*** Block opens ***

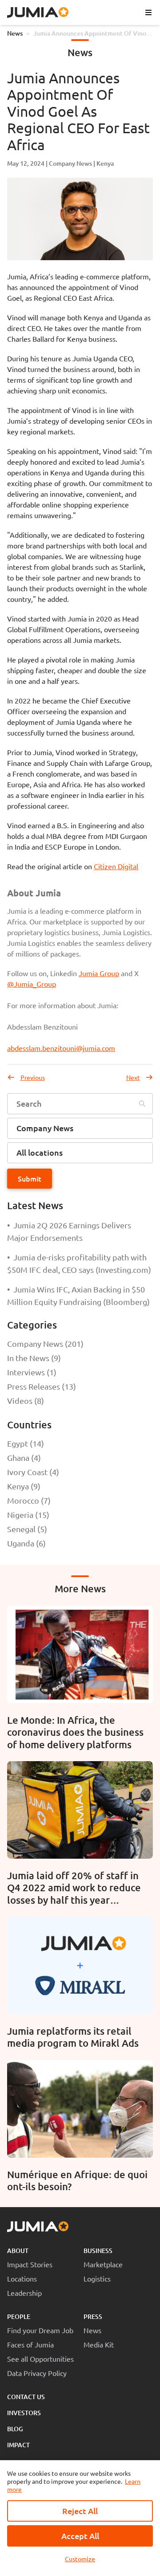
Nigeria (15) (28, 1514)
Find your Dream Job (40, 2330)
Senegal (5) (27, 1528)
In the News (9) (34, 1357)
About (17, 2250)
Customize (80, 2559)
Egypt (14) (25, 1443)
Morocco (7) (29, 1500)
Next (133, 1077)
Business (98, 2250)
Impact (18, 2445)
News (15, 33)
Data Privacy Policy (37, 2372)
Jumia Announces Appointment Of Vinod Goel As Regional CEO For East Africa (91, 33)
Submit (29, 1178)
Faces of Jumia (30, 2344)
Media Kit (99, 2344)
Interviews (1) (31, 1372)
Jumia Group (99, 973)
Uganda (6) (26, 1543)
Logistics (97, 2278)
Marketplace (103, 2264)
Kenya (105, 163)
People (18, 2316)
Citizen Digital (116, 866)
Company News (70, 163)
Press (93, 2316)
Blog (15, 2429)
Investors (24, 2412)
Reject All (80, 2511)
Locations (22, 2278)
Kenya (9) (23, 1486)
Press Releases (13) (41, 1386)
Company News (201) (45, 1343)
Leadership (24, 2292)
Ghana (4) (24, 1457)
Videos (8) (25, 1400)
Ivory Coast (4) (33, 1471)
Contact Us (26, 2396)
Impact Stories (29, 2264)
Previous (32, 1077)
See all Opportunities (40, 2358)
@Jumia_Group (31, 983)
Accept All (80, 2536)
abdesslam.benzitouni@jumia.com (61, 1047)
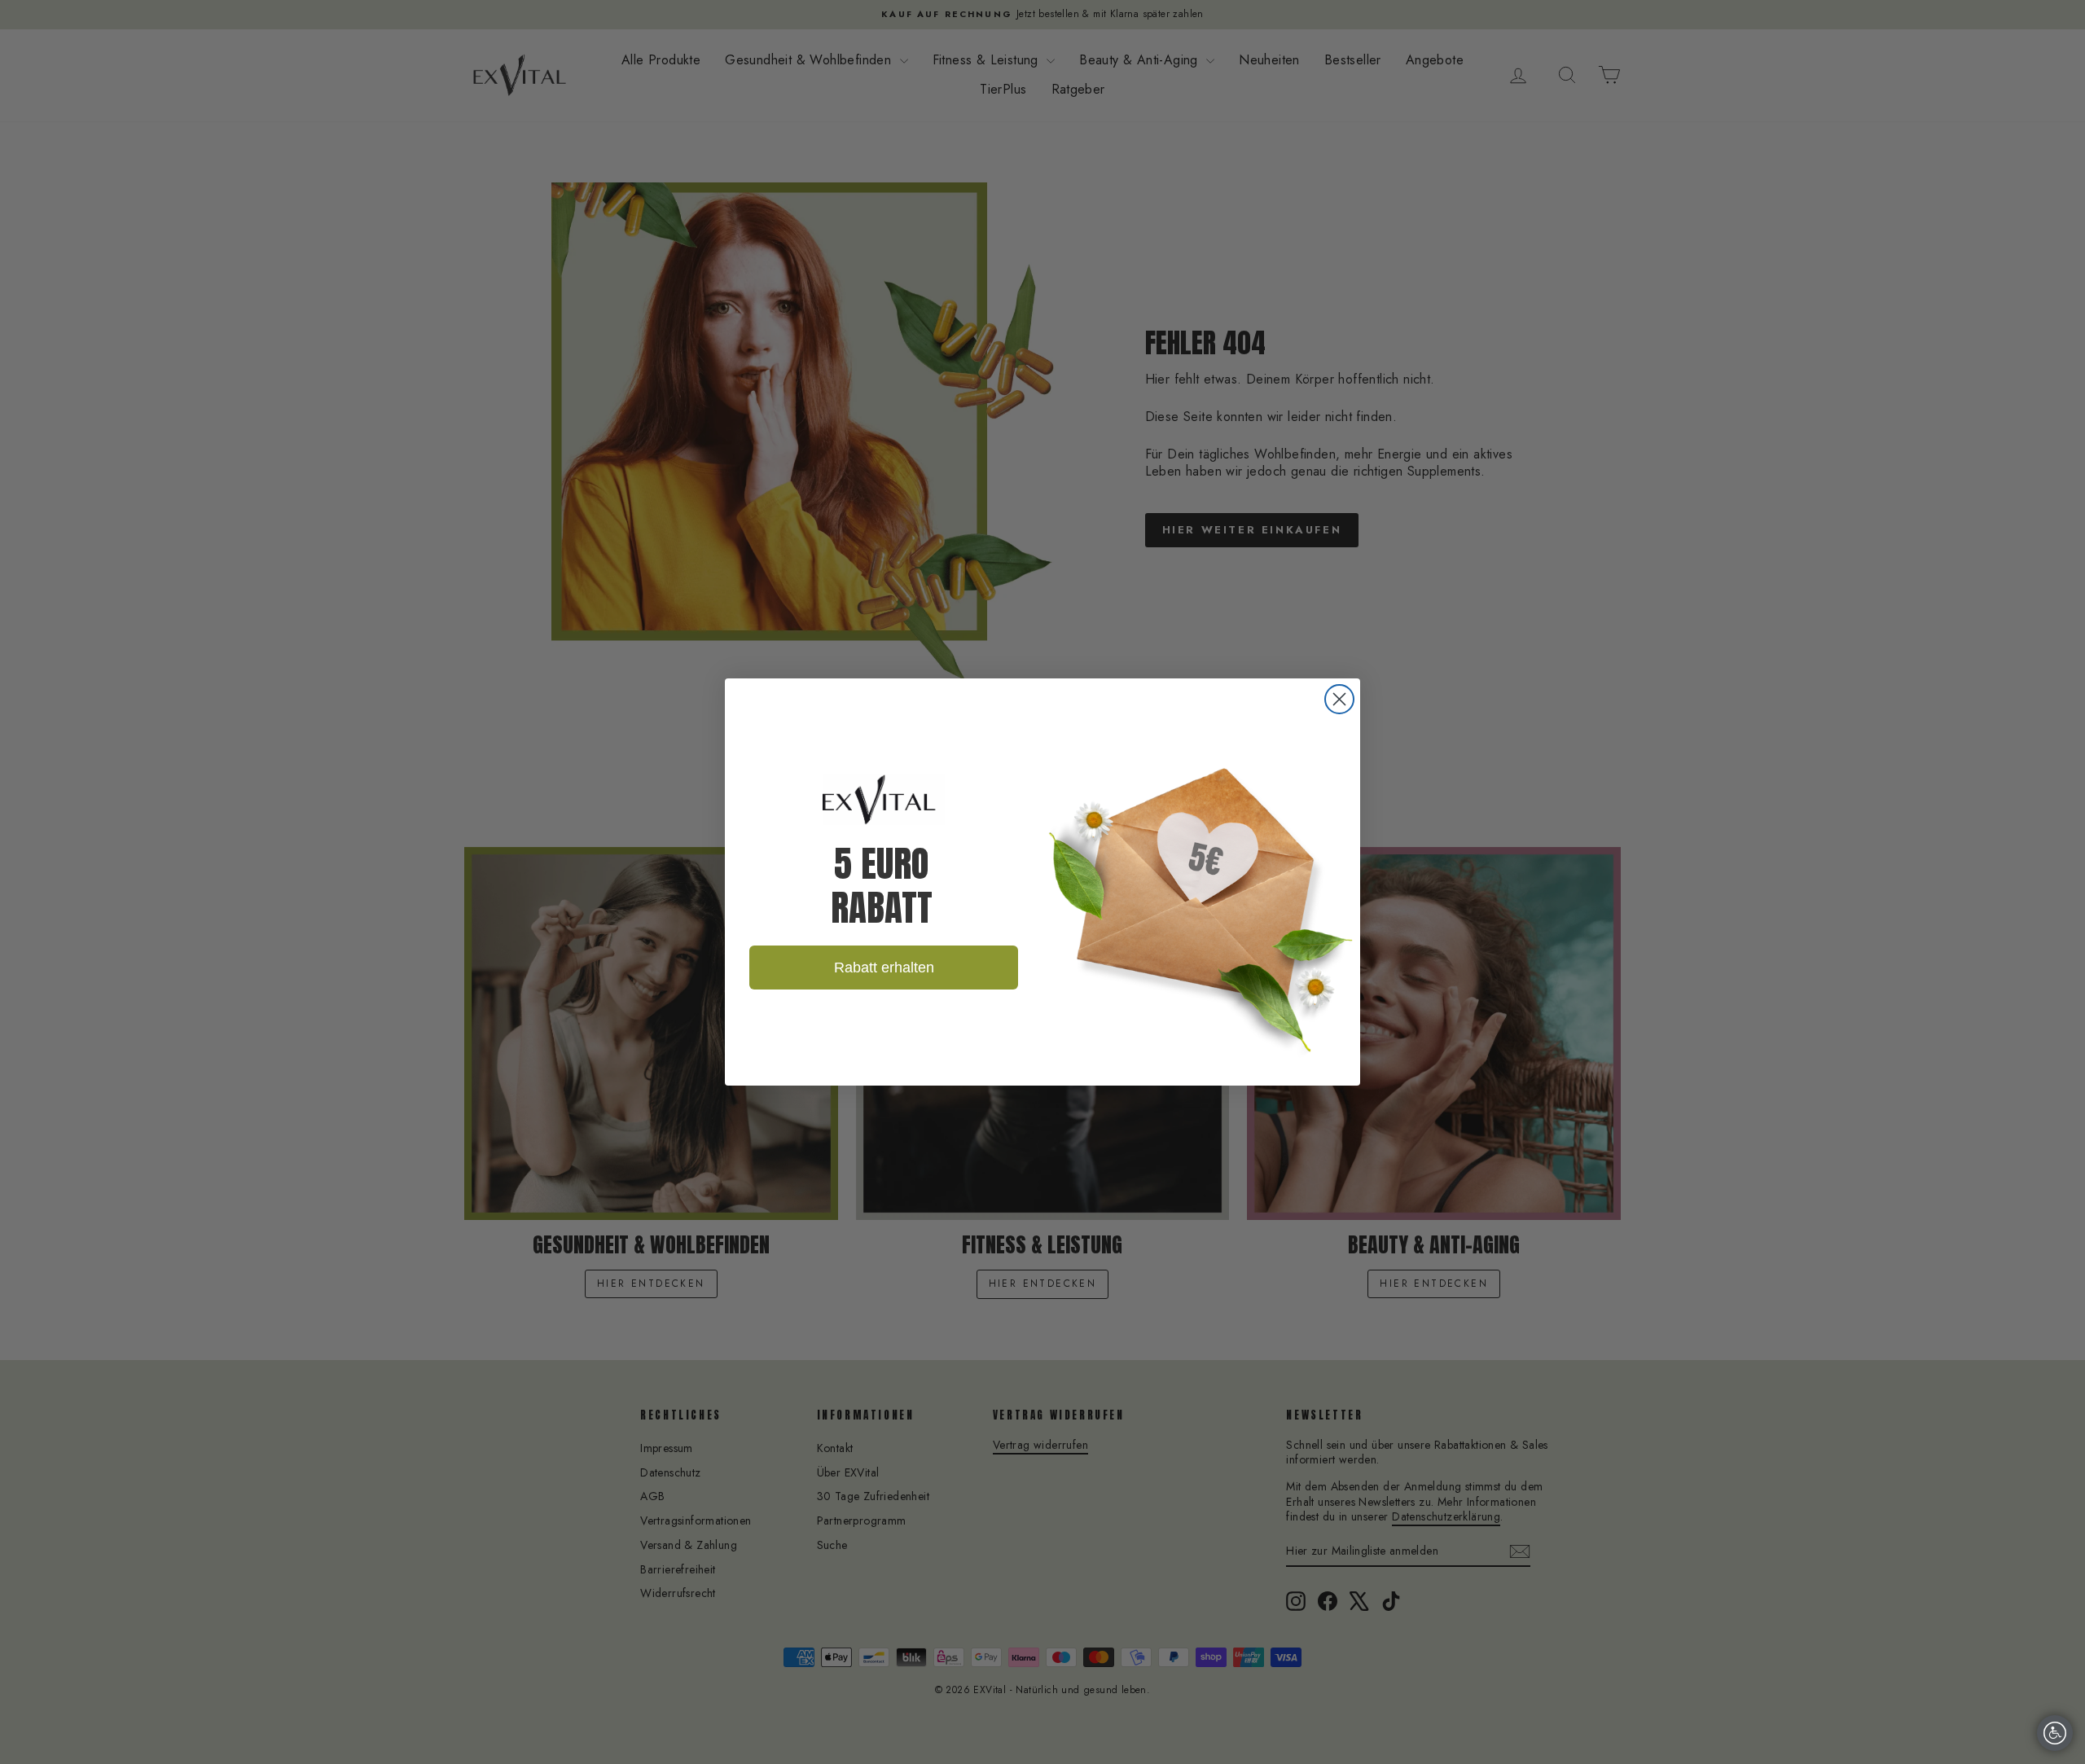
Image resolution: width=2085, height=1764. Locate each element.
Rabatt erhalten (884, 967)
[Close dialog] (1339, 699)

*** Block closes ***

→ **Brief**
Skip the pictures and quote each line of the entries above, from the first through the line with "Blog (15, 2429)", exactly as it appears.

→ **Solution for this problem**
Nigeria (15) (28, 1514)
Find your Dream Job (40, 2330)
Senegal (5) (27, 1528)
In the News (9) (34, 1357)
About (17, 2250)
Customize (80, 2559)
Egypt (14) (25, 1443)
Morocco (7) (29, 1500)
Next (133, 1077)
Business (98, 2250)
Impact (18, 2445)
News (15, 33)
Data Privacy Policy (37, 2372)
Jumia Announces Appointment Of Vinod Goel As Regional CEO For East Africa (91, 33)
Submit (29, 1178)
Faces of Jumia (30, 2344)
Media Kit (99, 2344)
Interviews (1) (31, 1372)
Jumia Group (99, 973)
Uganda (6) (26, 1543)
Logistics (97, 2278)
Marketplace (103, 2264)
Kenya (105, 163)
People (18, 2316)
Citizen Digital (116, 866)
Company News (70, 163)
Press (93, 2316)
Blog (15, 2429)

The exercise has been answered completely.